:: Supplied text ::

Member Spotlight: Latara Branch
This is the fourth installment of our monthly series featuring individual IAP2 USA members from around the country to share a little bit about their background, the work they do and their involvement with the organization. Please let us know if you’d like to recommend anyone we should talk to. Thanks!
1. Briefly introduce yourself. Who are you, and what do you do?
My name is Latara Branch, and I am the Civic Engagement Coordinator for James City County in Virginia. My responsibilities include coordinating public meetings, developing citizen education strategies, and facilitating the exchange of public information and input through surveys, comment cards, and online tools. Simply put, I am here to connect citizens with their local government and give them the tools to be public participants.
2. Since when have you been a member of IAP2? How did you first hear about the organization?
I have been a member of IAP2 since 2011 when I first joined the Communications Division. The Civic Engagement Coordinator position was relatively new in James City County, and I was mentored by some very patient and helpful colleagues who recommended IAP2.

:::
:: Supplied material ::

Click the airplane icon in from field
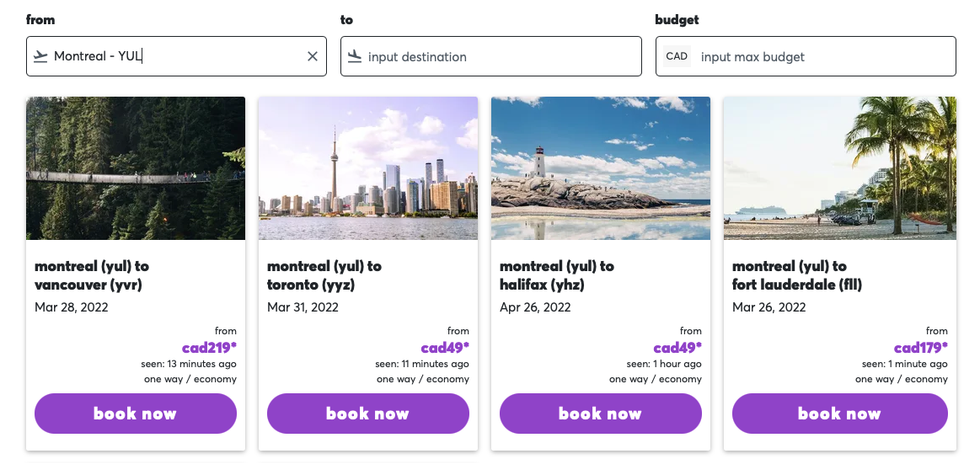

:::

Required work: Copy out the member spotlight on Latara Branch in full, word for word, from its title line through the last answer.

Answer box:
Member Spotlight: Latara Branch
This is the fourth installment of our monthly series featuring individual IAP2 USA members from around the country to share a little bit about their background, the work they do and their involvement with the organization. Please let us know if you’d like to recommend anyone we should talk to. Thanks!
1. Briefly introduce yourself. Who are you, and what do you do?
My name is Latara Branch, and I am the Civic Engagement Coordinator for James City County in Virginia. My responsibilities include coordinating public meetings, developing citizen education strategies, and facilitating the exchange of public information and input through surveys, comment cards, and online tools. Simply put, I am here to connect citizens with their local government and give them the tools to be public participants.
2. Since when have you been a member of IAP2? How did you first hear about the organization?
I have been a member of IAP2 since 2011 when I first joined the Communications Division. The Civic Engagement Coordinator position was relatively new in James City County, and I was mentored by some very patient and helpful colleagues who recommended IAP2.